(Records from a dataset)
=== Begin Enclosure ===

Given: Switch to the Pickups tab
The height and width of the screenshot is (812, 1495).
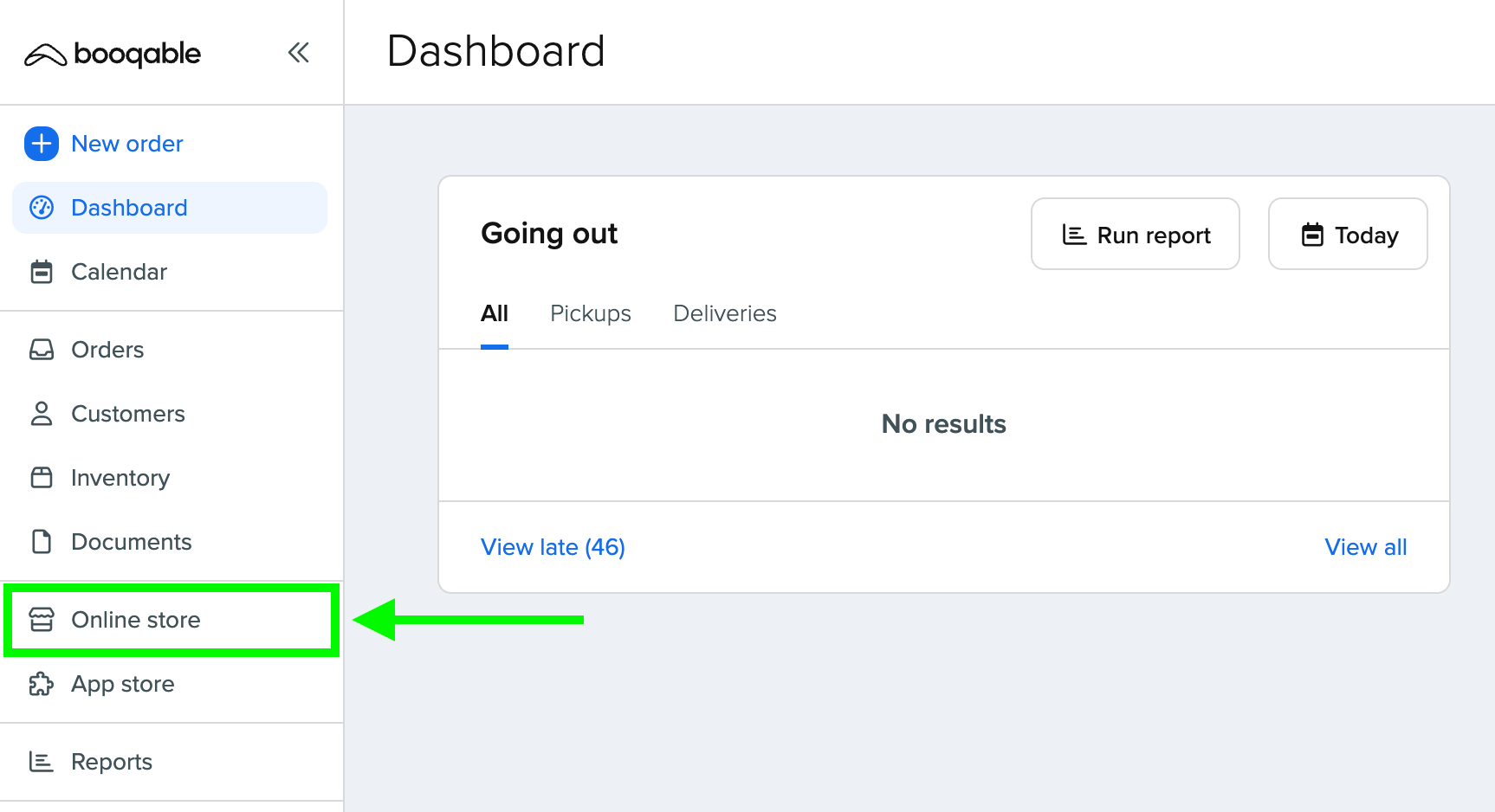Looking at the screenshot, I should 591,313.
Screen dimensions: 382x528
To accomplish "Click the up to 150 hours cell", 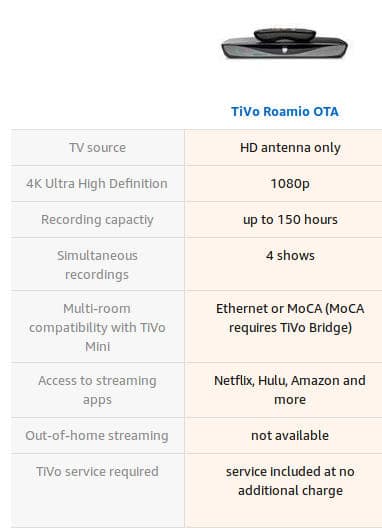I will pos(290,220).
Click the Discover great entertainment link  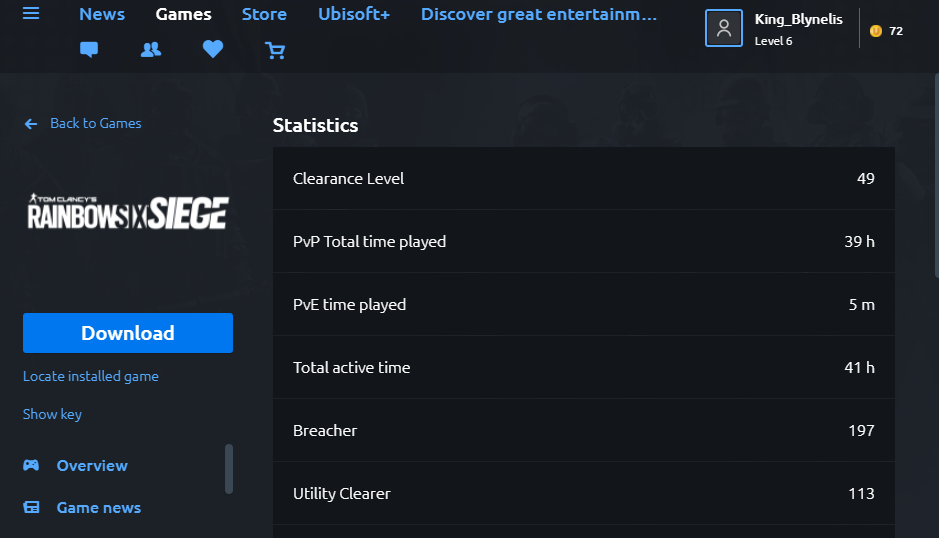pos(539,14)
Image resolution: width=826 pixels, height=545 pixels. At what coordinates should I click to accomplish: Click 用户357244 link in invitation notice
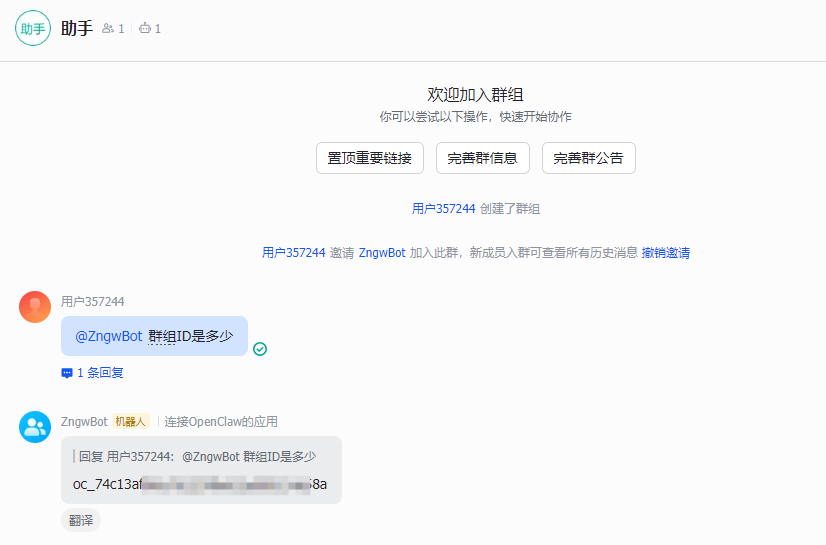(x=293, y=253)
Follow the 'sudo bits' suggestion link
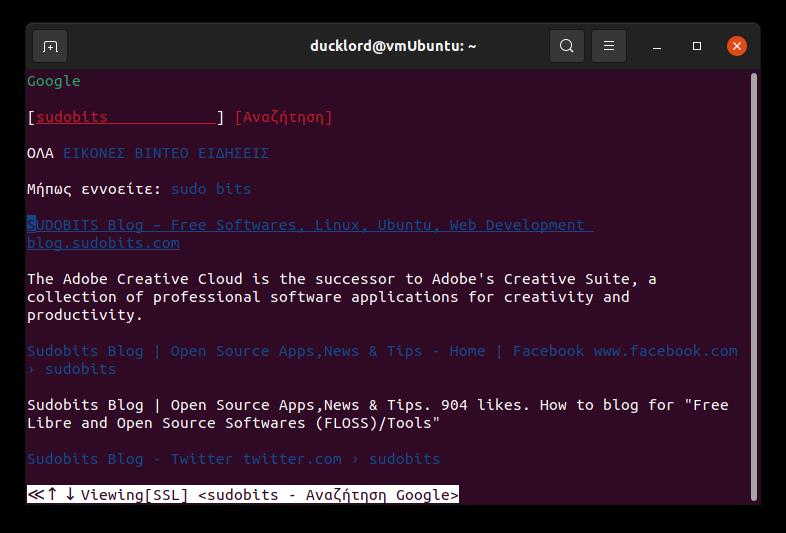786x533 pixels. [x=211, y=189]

=== End Enclosure ===

▶ _To do_: Leave the pictures out, and copy exactly each line from the one containing "Image resolution: width=826" through the final line of the data.

▶ _Exercise result_:
Image resolution: width=826 pixels, height=545 pixels. At what coordinates should I click to accomplish: Click 用户357244 link in invitation notice
(x=293, y=253)
Follow the 'sudo bits' suggestion link
786x533 pixels. [x=211, y=189]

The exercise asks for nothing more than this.